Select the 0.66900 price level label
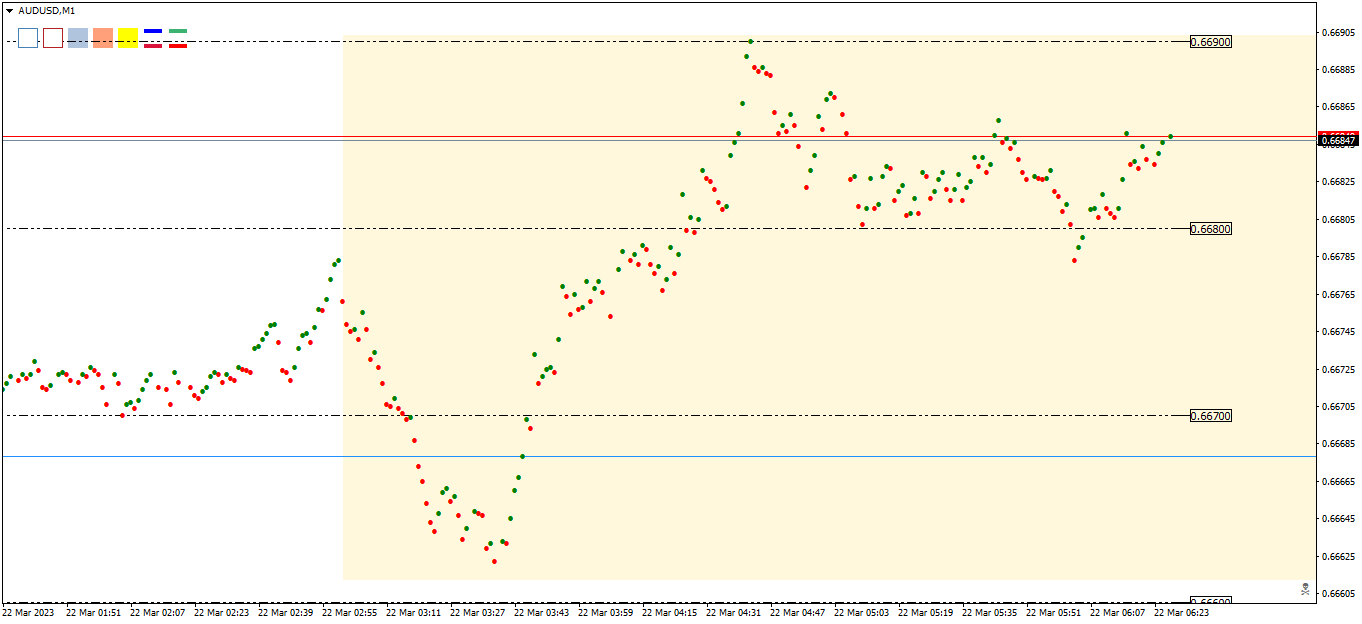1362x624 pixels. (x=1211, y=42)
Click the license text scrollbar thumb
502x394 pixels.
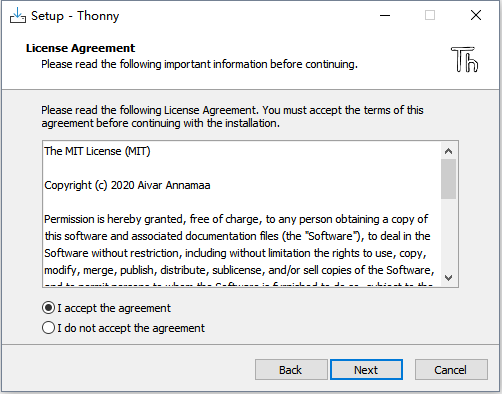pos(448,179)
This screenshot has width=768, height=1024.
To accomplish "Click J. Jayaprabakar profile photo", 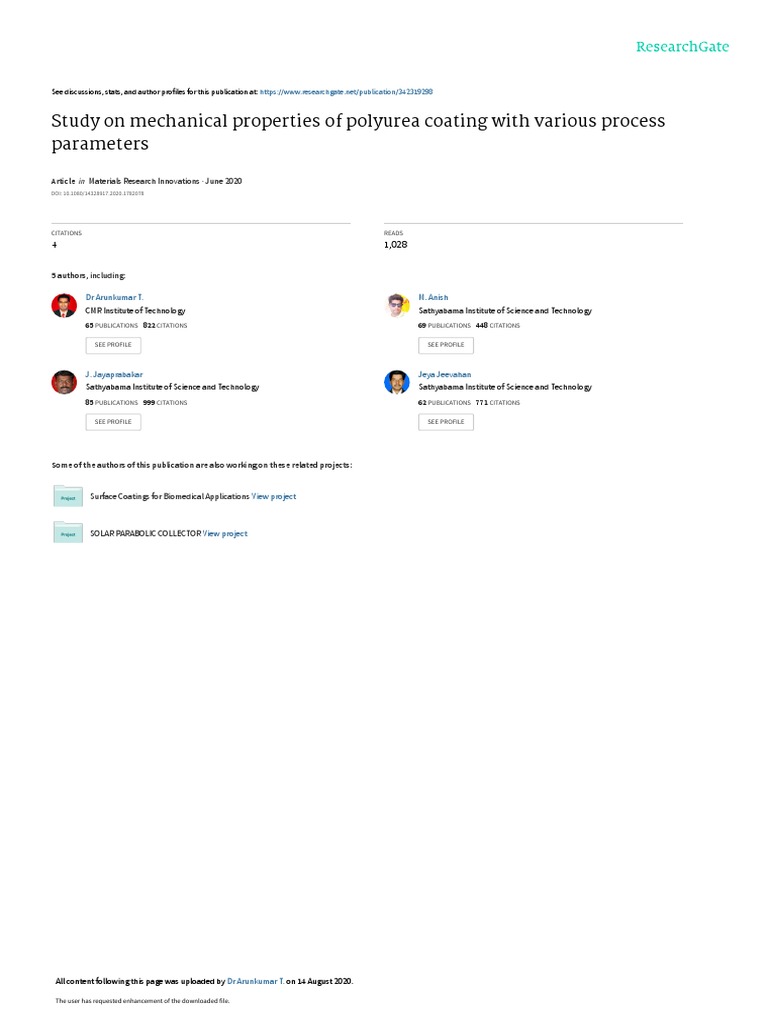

========================================================================

## DIRECTIONS FOR THIS TASK
Repeat the listing above exactly, omitting the pictures it contains.

## REPLY
Select the 0.66900 price level label
1362x624 pixels. (x=1211, y=42)
Click the license text scrollbar thumb
502x394 pixels.
pos(448,179)
This screenshot has width=768, height=1024.
To accomplish "Click J. Jayaprabakar profile photo", 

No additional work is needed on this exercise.